● Aim of the exercise: The data below should be repeated exactly and in full.

● Study material:
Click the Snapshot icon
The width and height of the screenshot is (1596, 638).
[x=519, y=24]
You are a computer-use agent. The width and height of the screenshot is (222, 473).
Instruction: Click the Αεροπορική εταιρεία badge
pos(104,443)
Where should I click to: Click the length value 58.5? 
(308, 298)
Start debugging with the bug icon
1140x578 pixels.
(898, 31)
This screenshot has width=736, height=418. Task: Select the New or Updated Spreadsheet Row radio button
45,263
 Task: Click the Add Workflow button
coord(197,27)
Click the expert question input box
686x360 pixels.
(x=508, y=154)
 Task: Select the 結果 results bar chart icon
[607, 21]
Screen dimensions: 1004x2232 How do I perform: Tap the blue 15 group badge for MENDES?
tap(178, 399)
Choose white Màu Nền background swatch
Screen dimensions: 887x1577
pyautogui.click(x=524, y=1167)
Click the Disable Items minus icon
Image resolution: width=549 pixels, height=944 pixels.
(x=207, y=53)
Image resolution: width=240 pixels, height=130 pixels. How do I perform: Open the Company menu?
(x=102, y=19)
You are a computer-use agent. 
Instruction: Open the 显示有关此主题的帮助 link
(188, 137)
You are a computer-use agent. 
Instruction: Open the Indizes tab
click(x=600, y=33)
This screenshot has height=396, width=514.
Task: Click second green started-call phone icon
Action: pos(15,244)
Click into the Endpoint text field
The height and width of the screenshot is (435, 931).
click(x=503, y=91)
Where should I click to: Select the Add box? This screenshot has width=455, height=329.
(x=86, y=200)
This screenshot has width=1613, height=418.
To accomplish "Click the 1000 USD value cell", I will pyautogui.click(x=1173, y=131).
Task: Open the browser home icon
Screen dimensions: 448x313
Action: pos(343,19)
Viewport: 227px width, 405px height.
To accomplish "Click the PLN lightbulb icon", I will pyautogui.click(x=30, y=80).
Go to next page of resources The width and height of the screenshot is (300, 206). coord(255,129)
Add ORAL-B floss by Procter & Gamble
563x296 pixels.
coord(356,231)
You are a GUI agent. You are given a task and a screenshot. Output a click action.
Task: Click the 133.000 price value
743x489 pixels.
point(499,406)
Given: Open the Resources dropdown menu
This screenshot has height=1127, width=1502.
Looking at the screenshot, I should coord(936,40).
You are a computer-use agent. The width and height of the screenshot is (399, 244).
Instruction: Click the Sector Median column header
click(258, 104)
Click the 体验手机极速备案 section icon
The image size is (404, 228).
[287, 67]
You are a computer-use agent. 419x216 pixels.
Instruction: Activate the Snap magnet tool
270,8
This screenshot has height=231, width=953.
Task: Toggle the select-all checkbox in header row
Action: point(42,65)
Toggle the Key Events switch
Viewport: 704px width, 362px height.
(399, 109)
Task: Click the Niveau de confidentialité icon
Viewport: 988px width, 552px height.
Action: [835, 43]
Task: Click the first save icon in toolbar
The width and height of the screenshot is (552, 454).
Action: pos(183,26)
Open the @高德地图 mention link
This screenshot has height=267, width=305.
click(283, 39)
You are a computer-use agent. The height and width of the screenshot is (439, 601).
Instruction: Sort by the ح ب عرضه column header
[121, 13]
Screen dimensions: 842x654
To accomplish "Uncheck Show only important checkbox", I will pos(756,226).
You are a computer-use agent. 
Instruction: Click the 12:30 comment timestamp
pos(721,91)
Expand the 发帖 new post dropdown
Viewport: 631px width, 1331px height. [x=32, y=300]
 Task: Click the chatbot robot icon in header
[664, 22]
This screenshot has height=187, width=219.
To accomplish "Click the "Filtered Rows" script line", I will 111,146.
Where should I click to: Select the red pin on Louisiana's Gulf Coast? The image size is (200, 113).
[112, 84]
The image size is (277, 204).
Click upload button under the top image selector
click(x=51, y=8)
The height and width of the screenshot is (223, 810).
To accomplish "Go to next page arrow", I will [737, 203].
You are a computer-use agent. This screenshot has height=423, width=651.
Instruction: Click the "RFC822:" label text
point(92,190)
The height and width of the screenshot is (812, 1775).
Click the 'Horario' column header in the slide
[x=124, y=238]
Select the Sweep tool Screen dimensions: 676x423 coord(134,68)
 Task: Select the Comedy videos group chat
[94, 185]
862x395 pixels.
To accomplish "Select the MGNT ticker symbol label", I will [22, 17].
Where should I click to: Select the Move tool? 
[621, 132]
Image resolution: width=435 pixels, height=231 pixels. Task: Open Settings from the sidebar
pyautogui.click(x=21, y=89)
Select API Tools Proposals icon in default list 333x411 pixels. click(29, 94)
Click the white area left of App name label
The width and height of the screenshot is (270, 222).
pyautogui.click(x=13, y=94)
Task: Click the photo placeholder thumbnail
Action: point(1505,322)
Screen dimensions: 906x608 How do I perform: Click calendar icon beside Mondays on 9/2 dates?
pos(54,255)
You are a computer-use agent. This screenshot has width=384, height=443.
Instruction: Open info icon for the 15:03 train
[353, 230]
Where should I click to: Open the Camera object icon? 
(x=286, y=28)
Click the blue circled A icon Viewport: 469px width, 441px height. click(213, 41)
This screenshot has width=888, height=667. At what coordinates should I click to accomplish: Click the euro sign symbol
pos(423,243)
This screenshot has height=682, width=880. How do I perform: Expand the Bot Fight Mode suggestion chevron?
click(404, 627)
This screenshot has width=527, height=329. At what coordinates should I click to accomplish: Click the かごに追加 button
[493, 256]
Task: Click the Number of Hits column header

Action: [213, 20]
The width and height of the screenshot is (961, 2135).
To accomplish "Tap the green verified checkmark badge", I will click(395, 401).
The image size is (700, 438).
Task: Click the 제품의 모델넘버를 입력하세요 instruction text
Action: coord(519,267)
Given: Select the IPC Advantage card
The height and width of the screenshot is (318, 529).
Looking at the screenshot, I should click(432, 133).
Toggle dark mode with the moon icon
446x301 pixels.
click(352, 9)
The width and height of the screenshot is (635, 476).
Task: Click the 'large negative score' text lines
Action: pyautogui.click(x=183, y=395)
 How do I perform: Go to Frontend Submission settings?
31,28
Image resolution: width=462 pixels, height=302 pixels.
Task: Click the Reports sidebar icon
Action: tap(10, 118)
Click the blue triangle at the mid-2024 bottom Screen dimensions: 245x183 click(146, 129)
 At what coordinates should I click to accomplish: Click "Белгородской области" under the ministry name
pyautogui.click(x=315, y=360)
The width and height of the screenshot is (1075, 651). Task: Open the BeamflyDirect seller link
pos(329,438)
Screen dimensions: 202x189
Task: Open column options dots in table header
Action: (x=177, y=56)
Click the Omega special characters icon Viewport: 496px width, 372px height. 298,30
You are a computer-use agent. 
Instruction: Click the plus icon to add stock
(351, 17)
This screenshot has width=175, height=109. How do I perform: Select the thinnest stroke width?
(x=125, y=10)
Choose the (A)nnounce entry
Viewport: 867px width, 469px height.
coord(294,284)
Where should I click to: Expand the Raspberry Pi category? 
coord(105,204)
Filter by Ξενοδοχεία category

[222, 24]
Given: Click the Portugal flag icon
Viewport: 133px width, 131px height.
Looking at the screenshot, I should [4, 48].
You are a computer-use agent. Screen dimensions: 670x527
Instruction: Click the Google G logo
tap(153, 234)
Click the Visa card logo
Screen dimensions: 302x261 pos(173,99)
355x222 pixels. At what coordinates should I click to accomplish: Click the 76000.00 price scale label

● Answer section:
Click the Snapshot icon
The width and height of the screenshot is (1596, 638).
[x=519, y=24]
You are a computer-use agent. The width and height of the screenshot is (222, 473).
Instruction: Click the Αεροπορική εταιρεία badge
pos(104,443)
Where should I click to: Click the length value 58.5? 
(308, 298)
Start debugging with the bug icon
1140x578 pixels.
(898, 31)
This screenshot has width=736, height=418. Task: Select the New or Updated Spreadsheet Row radio button
45,263
 Task: Click the Add Workflow button
coord(197,27)
Click the expert question input box
686x360 pixels.
(x=508, y=154)
 Task: Select the 結果 results bar chart icon
[607, 21]
Screen dimensions: 1004x2232 How do I perform: Tap the blue 15 group badge for MENDES?
tap(178, 399)
Choose white Màu Nền background swatch
Screen dimensions: 887x1577
pyautogui.click(x=524, y=1167)
Click the Disable Items minus icon
Image resolution: width=549 pixels, height=944 pixels.
(x=207, y=53)
Image resolution: width=240 pixels, height=130 pixels. How do I perform: Open the Company menu?
(x=102, y=19)
You are a computer-use agent. 
Instruction: Open the 显示有关此主题的帮助 link
(188, 137)
You are a computer-use agent. 
Instruction: Open the Indizes tab
click(x=600, y=33)
This screenshot has height=396, width=514.
Task: Click second green started-call phone icon
Action: pos(15,244)
Click into the Endpoint text field
The height and width of the screenshot is (435, 931).
click(x=503, y=91)
Where should I click to: Select the Add box? This screenshot has width=455, height=329.
(x=86, y=200)
This screenshot has width=1613, height=418.
To accomplish "Click the 1000 USD value cell", I will pyautogui.click(x=1173, y=131).
Task: Open the browser home icon
Screen dimensions: 448x313
Action: pos(343,19)
Viewport: 227px width, 405px height.
To accomplish "Click the PLN lightbulb icon", I will pyautogui.click(x=30, y=80).
Go to next page of resources The width and height of the screenshot is (300, 206). coord(255,129)
Add ORAL-B floss by Procter & Gamble
563x296 pixels.
coord(356,231)
You are a GUI agent. You are given a task and a screenshot. Output a click action.
Task: Click the 133.000 price value
743x489 pixels.
point(499,406)
Given: Open the Resources dropdown menu
This screenshot has height=1127, width=1502.
Looking at the screenshot, I should coord(936,40).
You are a computer-use agent. The width and height of the screenshot is (399, 244).
Instruction: Click the Sector Median column header
click(258, 104)
Click the 体验手机极速备案 section icon
The image size is (404, 228).
[287, 67]
You are a computer-use agent. 419x216 pixels.
Instruction: Activate the Snap magnet tool
270,8
This screenshot has height=231, width=953.
Task: Toggle the select-all checkbox in header row
Action: point(42,65)
Toggle the Key Events switch
Viewport: 704px width, 362px height.
(399, 109)
Task: Click the Niveau de confidentialité icon
Viewport: 988px width, 552px height.
Action: [835, 43]
Task: Click the first save icon in toolbar
The width and height of the screenshot is (552, 454).
Action: pos(183,26)
Open the @高德地图 mention link
This screenshot has height=267, width=305.
click(283, 39)
You are a computer-use agent. The height and width of the screenshot is (439, 601).
Instruction: Sort by the ح ب عرضه column header
[121, 13]
Screen dimensions: 842x654
To accomplish "Uncheck Show only important checkbox", I will pos(756,226).
You are a computer-use agent. 
Instruction: Click the 12:30 comment timestamp
pos(721,91)
Expand the 发帖 new post dropdown
Viewport: 631px width, 1331px height. [x=32, y=300]
 Task: Click the chatbot robot icon in header
[664, 22]
This screenshot has height=187, width=219.
To accomplish "Click the "Filtered Rows" script line", I will 111,146.
Where should I click to: Select the red pin on Louisiana's Gulf Coast? The image size is (200, 113).
[112, 84]
The image size is (277, 204).
Click upload button under the top image selector
click(x=51, y=8)
The height and width of the screenshot is (223, 810).
To accomplish "Go to next page arrow", I will [737, 203].
You are a computer-use agent. This screenshot has height=423, width=651.
Instruction: Click the "RFC822:" label text
point(92,190)
The height and width of the screenshot is (812, 1775).
Click the 'Horario' column header in the slide
[x=124, y=238]
Select the Sweep tool Screen dimensions: 676x423 coord(134,68)
 Task: Select the Comedy videos group chat
[94, 185]
862x395 pixels.
To accomplish "Select the MGNT ticker symbol label", I will [22, 17].
Where should I click to: Select the Move tool? 
[621, 132]
Image resolution: width=435 pixels, height=231 pixels. Task: Open Settings from the sidebar
pyautogui.click(x=21, y=89)
Select API Tools Proposals icon in default list 333x411 pixels. click(29, 94)
Click the white area left of App name label
The width and height of the screenshot is (270, 222).
pyautogui.click(x=13, y=94)
Task: Click the photo placeholder thumbnail
Action: point(1505,322)
Screen dimensions: 906x608 How do I perform: Click calendar icon beside Mondays on 9/2 dates?
pos(54,255)
You are a computer-use agent. This screenshot has width=384, height=443.
Instruction: Open info icon for the 15:03 train
[353, 230]
Where should I click to: Open the Camera object icon? 
(x=286, y=28)
Click the blue circled A icon Viewport: 469px width, 441px height. click(213, 41)
This screenshot has width=888, height=667. At what coordinates should I click to accomplish: Click the euro sign symbol
pos(423,243)
This screenshot has height=682, width=880. How do I perform: Expand the Bot Fight Mode suggestion chevron?
click(404, 627)
This screenshot has width=527, height=329. At what coordinates should I click to accomplish: Click the かごに追加 button
[493, 256]
Task: Click the Number of Hits column header

Action: [213, 20]
The width and height of the screenshot is (961, 2135).
To accomplish "Tap the green verified checkmark badge", I will click(395, 401).
The image size is (700, 438).
Task: Click the 제품의 모델넘버를 입력하세요 instruction text
Action: coord(519,267)
Given: Select the IPC Advantage card
The height and width of the screenshot is (318, 529).
Looking at the screenshot, I should click(432, 133).
Toggle dark mode with the moon icon
446x301 pixels.
click(352, 9)
The width and height of the screenshot is (635, 476).
Task: Click the 'large negative score' text lines
Action: pyautogui.click(x=183, y=395)
 How do I perform: Go to Frontend Submission settings?
31,28
Image resolution: width=462 pixels, height=302 pixels.
Task: Click the Reports sidebar icon
Action: tap(10, 118)
Click the blue triangle at the mid-2024 bottom Screen dimensions: 245x183 click(146, 129)
 At what coordinates should I click to accomplish: Click "Белгородской области" under the ministry name
pyautogui.click(x=315, y=360)
The width and height of the screenshot is (1075, 651). Task: Open the BeamflyDirect seller link
pos(329,438)
Screen dimensions: 202x189
Task: Open column options dots in table header
Action: (x=177, y=56)
Click the Omega special characters icon Viewport: 496px width, 372px height. 298,30
You are a computer-use agent. 
Instruction: Click the plus icon to add stock
(351, 17)
This screenshot has width=175, height=109. How do I perform: Select the thinnest stroke width?
(x=125, y=10)
Choose the (A)nnounce entry
Viewport: 867px width, 469px height.
coord(294,284)
Where should I click to: Expand the Raspberry Pi category? 
coord(105,204)
Filter by Ξενοδοχεία category

[222, 24]
Given: Click the Portugal flag icon
Viewport: 133px width, 131px height.
Looking at the screenshot, I should [4, 48].
You are a computer-use agent. Screen dimensions: 670x527
Instruction: Click the Google G logo
tap(153, 234)
Click the Visa card logo
Screen dimensions: 302x261 pos(173,99)
355x222 pixels. At what coordinates should I click to accomplish: Click the 76000.00 price scale label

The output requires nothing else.